The ratio of turns in primary to that in secondary for a transformer is 5 : 1 and power delivered by it is 500 W. What is the current in primary coil if a current of 12.5 A is flowing in the secondary coil?

The transformer in question is ideal and hence it has no power losses.

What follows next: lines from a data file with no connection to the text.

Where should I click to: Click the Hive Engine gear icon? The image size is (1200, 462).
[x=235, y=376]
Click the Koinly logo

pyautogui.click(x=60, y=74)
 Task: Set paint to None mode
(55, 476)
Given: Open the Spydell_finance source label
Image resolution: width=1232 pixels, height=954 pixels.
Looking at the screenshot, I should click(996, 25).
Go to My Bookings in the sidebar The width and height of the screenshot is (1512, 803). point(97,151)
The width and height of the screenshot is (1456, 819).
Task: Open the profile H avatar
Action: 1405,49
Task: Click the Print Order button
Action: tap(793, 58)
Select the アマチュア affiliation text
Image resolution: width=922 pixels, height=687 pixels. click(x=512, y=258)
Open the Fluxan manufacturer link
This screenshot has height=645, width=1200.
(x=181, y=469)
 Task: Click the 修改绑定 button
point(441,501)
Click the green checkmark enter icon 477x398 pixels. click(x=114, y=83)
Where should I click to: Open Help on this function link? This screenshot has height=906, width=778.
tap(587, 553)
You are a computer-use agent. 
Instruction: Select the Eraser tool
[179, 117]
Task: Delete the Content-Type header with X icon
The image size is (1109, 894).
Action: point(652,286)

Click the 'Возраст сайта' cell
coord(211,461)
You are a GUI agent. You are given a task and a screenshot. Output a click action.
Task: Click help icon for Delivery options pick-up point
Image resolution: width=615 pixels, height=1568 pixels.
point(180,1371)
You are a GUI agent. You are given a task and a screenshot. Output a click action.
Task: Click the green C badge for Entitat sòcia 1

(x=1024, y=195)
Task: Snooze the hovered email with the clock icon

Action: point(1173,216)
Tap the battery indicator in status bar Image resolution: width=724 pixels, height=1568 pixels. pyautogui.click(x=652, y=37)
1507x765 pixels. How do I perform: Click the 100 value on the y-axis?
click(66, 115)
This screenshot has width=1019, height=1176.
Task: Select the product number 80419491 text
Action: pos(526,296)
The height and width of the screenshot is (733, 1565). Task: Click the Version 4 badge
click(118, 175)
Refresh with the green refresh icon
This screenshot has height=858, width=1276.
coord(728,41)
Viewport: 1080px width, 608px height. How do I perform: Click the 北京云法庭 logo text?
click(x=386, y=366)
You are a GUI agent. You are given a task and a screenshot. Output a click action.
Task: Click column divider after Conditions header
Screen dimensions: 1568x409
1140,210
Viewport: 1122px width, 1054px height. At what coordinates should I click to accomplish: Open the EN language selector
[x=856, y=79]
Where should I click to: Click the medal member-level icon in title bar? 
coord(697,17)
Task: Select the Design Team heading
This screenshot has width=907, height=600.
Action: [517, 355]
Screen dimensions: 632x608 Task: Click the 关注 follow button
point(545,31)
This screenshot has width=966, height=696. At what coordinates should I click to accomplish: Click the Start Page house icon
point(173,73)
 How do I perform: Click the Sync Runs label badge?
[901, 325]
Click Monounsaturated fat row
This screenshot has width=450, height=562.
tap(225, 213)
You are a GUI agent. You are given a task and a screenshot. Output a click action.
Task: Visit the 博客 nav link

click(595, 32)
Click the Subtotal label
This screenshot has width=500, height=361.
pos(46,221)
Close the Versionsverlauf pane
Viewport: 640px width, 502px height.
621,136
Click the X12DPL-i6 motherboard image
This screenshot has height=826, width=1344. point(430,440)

This gives us

${\mathrm{P}}_{\text{in }}={\mathrm{P}}_{\text{out }}$

$\Rightarrow {\mathrm{V}}_1{\mathrm{I}}_1={\mathrm{V}}_2{\mathrm{I}}_2\dots \text{ (i) }$

$\text{ Given that }{\mathrm{P}}_{\text{out }}=500\mathrm{W}\text{ and }$

I₂ = 12.5 A.

But, P_out = V₂I₂

$\Rightarrow {\mathrm{V}}_2=\frac{{\mathrm{P}}_2}{{\mathrm{I}}_2}=\frac{500}{12.5}=40\mathrm{V}$

Also, given $\frac{{\mathrm{N}}_1}{{\mathrm{N}}_2}=\frac{5}{1}\text{ (Turns ratio) }$

For an ideal transformer, $\frac{{\mathrm{N}}_1}{{\mathrm{N}}_2}=\frac{{\mathrm{V}}_1}{{\mathrm{V}}_2}$

$\Rightarrow \frac{{\mathrm{V}}_1}{{\mathrm{V}}_2}=\frac{5}{1}$

$\frac{{\mathrm{V}}_1}{40}=\frac{5}{1}\left(\because {\mathrm{V}}_2=40\mathrm{V}\right)$

$\Rightarrow {\mathrm{V}}_1=200\mathrm{V}$

Form (i), we have

$\Rightarrow {\mathrm{V}}_1{\mathrm{I}}_1={\mathrm{V}}_2{\mathrm{I}}_2$

$\Rightarrow {\mathrm{I}}_1=\frac{{\mathrm{V}}_2{\mathrm{I}}_2}{{\mathrm{V}}_1}=\frac{40(12.5)}{200}=2.5\mathrm{A}$